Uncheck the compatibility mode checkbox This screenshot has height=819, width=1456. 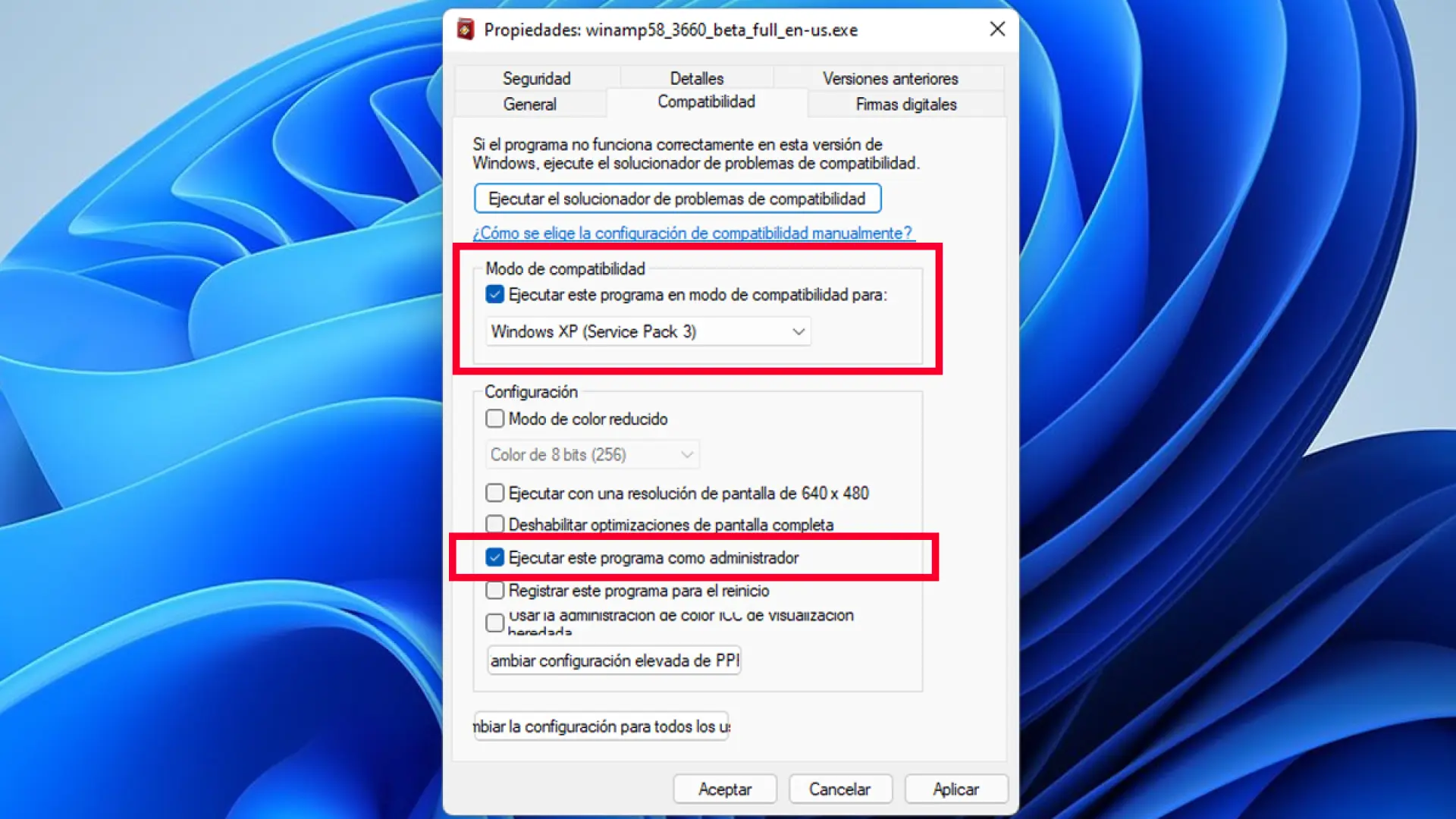(494, 294)
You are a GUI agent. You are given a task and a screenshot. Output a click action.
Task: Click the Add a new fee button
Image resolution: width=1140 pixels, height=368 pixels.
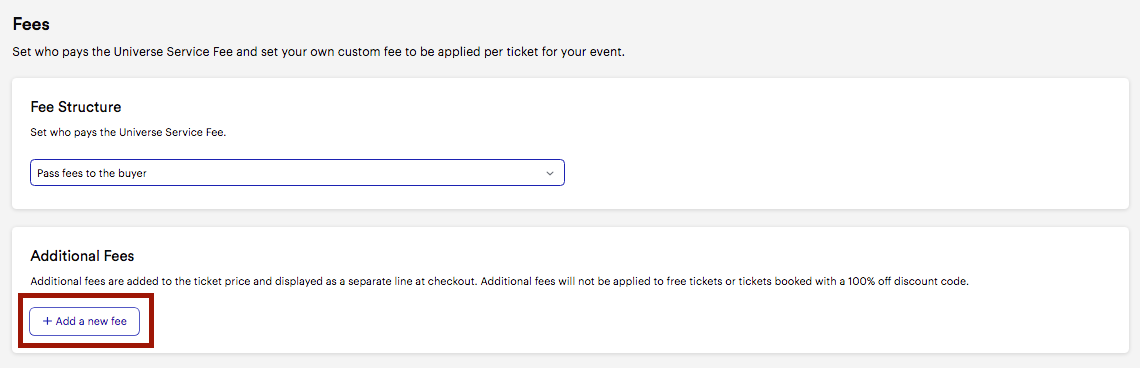pyautogui.click(x=84, y=321)
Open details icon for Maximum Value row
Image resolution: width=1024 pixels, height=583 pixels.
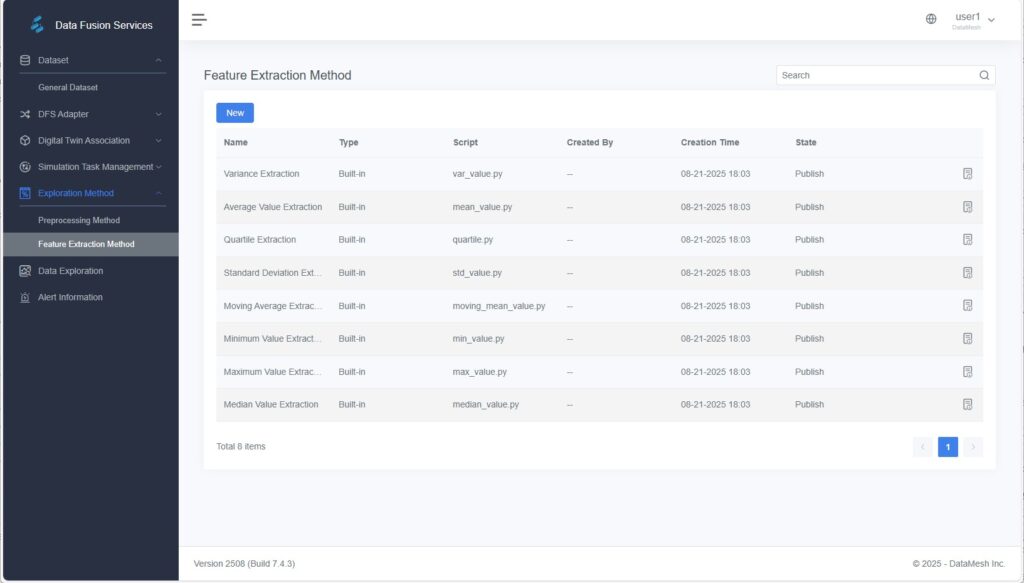pos(967,372)
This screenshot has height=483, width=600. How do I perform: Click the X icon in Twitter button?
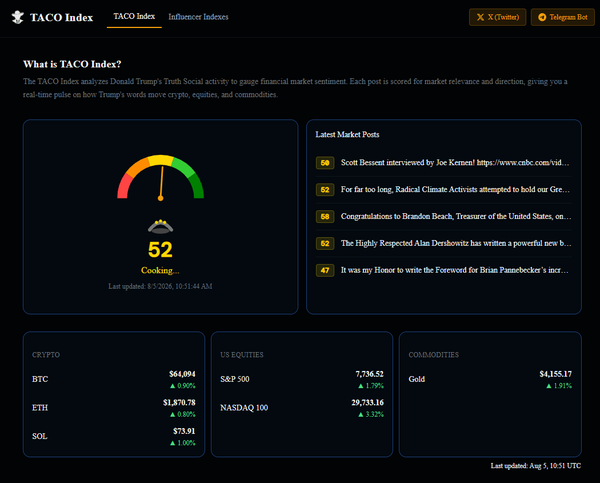coord(480,17)
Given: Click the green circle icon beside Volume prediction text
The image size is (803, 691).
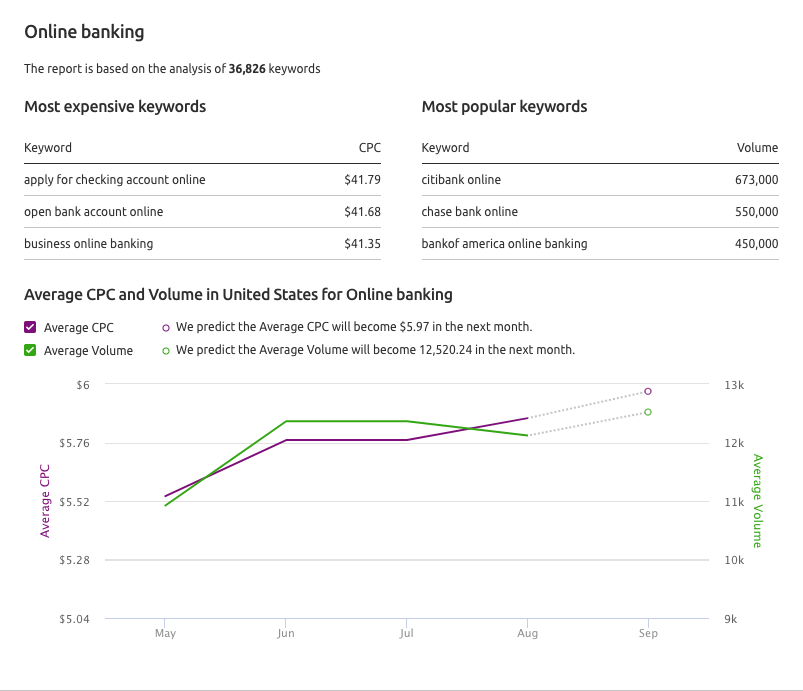Looking at the screenshot, I should point(166,351).
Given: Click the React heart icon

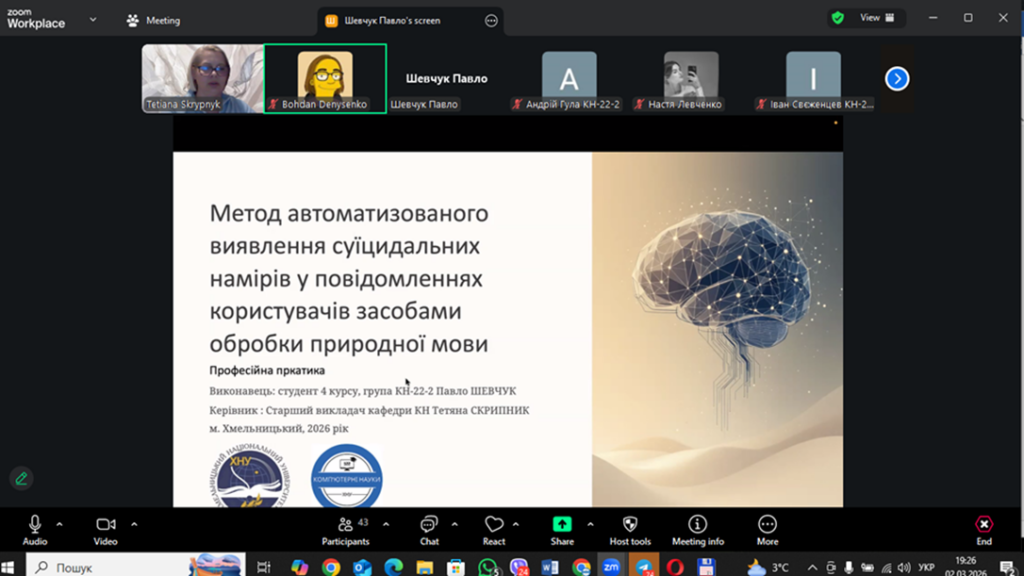Looking at the screenshot, I should [x=494, y=530].
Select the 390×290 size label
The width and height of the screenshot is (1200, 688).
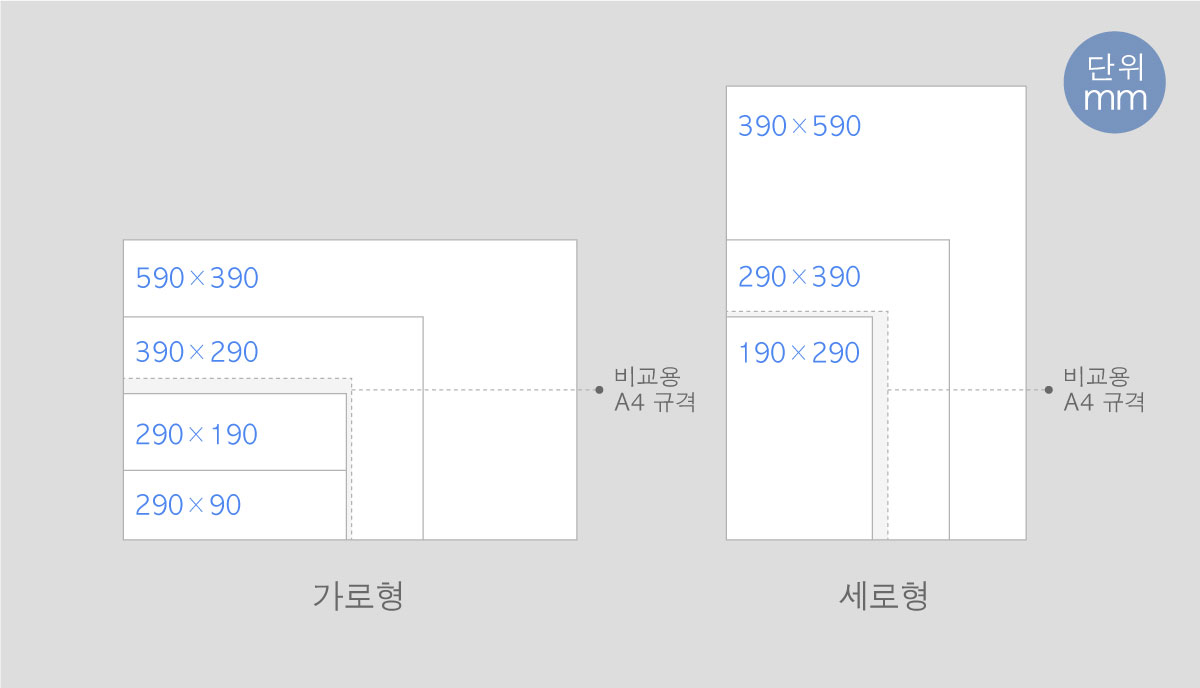[x=197, y=352]
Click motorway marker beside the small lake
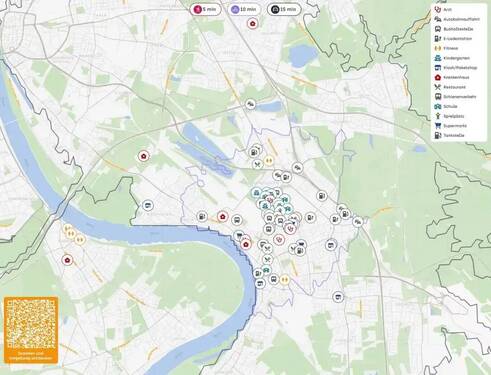This screenshot has height=375, width=491. click(x=250, y=104)
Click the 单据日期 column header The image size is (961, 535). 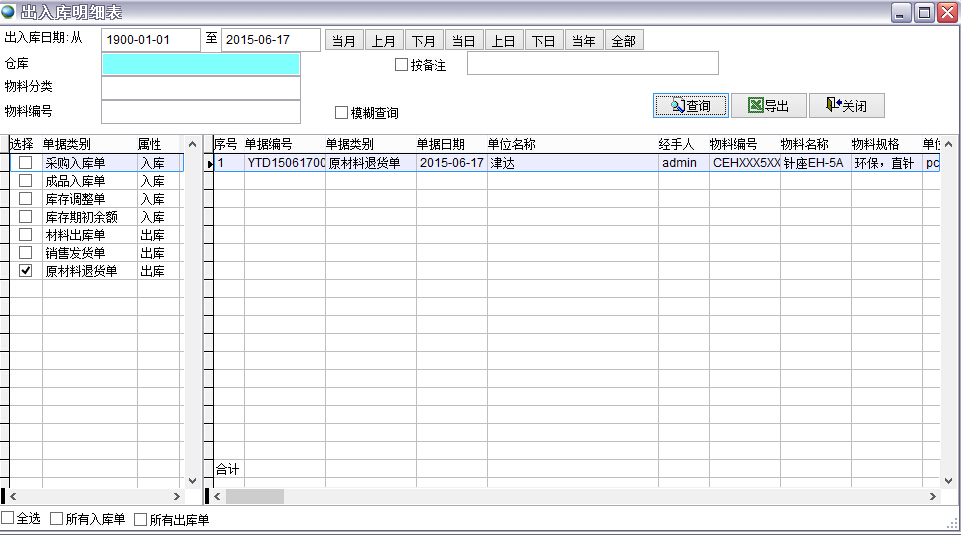pos(441,144)
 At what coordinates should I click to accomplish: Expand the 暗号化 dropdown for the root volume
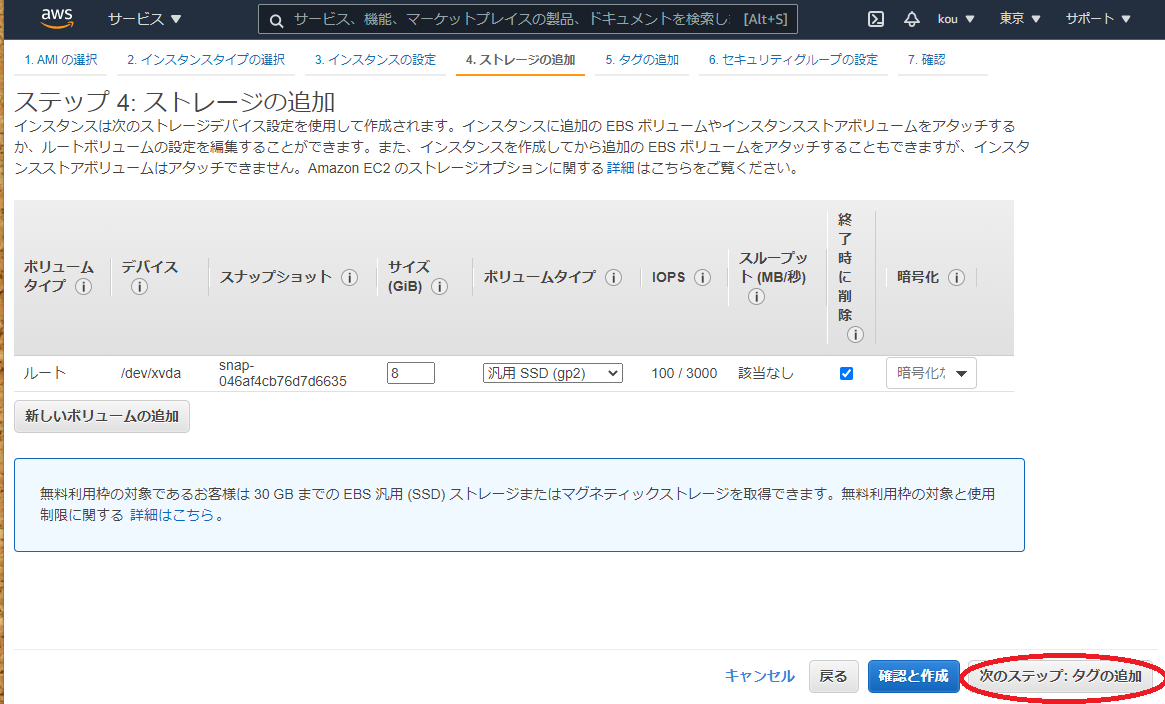931,372
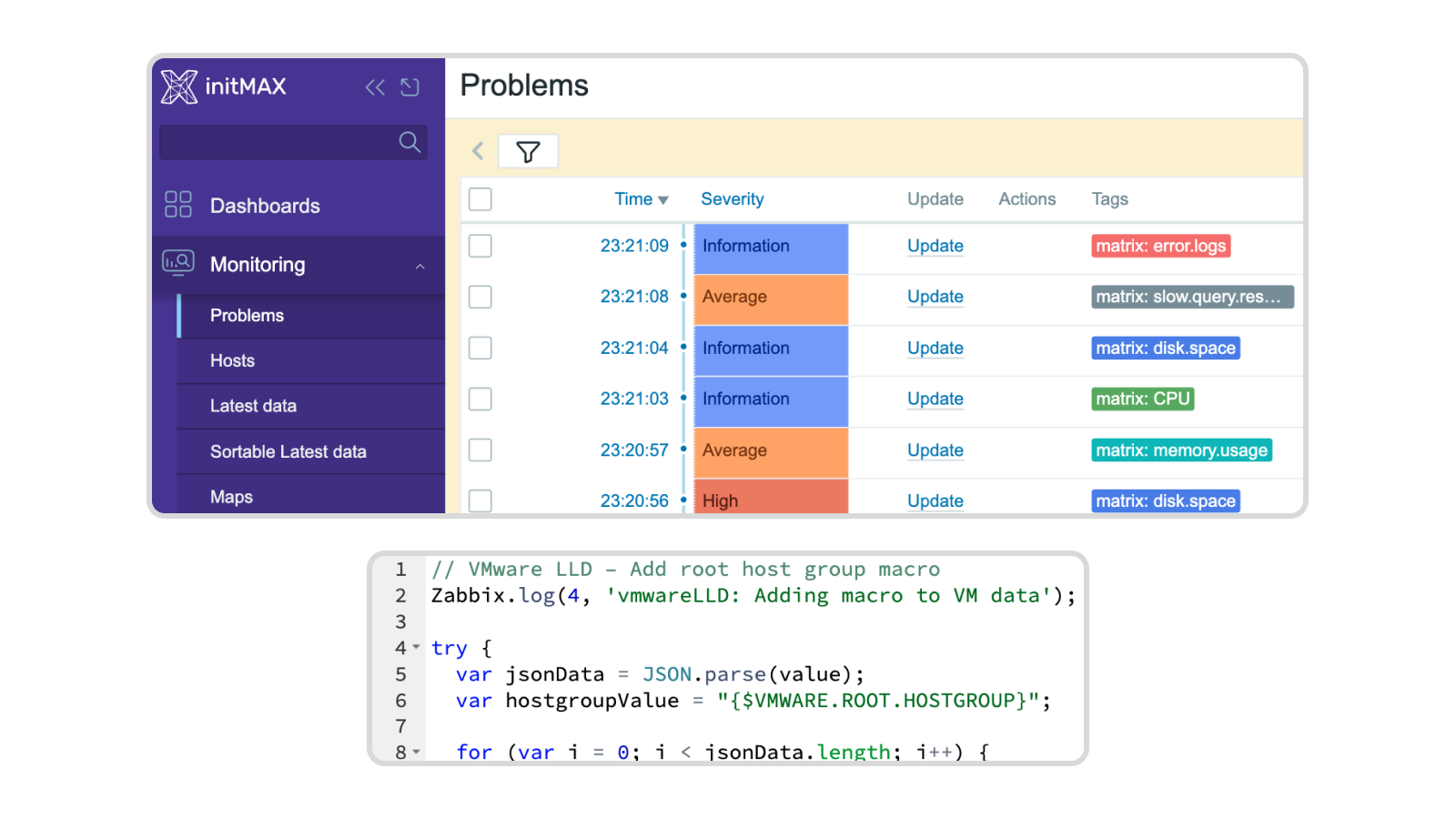Viewport: 1456px width, 819px height.
Task: Fold the try block at line 4
Action: point(416,647)

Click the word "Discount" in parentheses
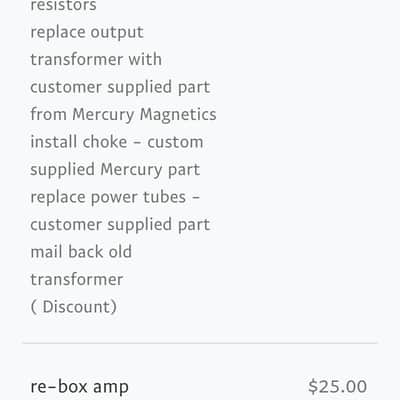(77, 307)
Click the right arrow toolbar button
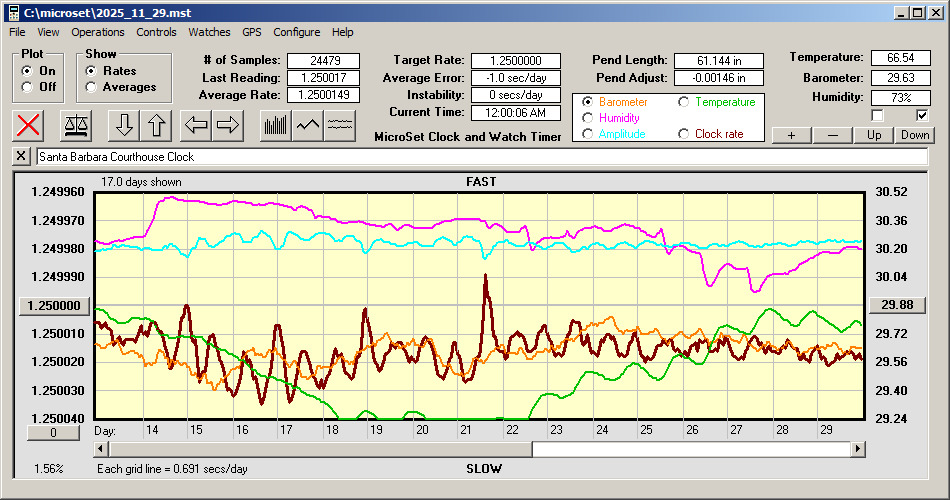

Try it:
What is needed is an exact repeat of only the lines from the one containing "At what coordinates" through the last line of the listing above, both ends included, without the pictures.

Final answer:
 At what coordinates should I click to accomplish: Expand the 暗号化 dropdown for the root volume
931,372
Viewport: 1456px width, 819px height.
Task: Fold the try block at line 4
Action: point(416,647)

Click the word "Discount" in parentheses
(77, 307)
Click the right arrow toolbar button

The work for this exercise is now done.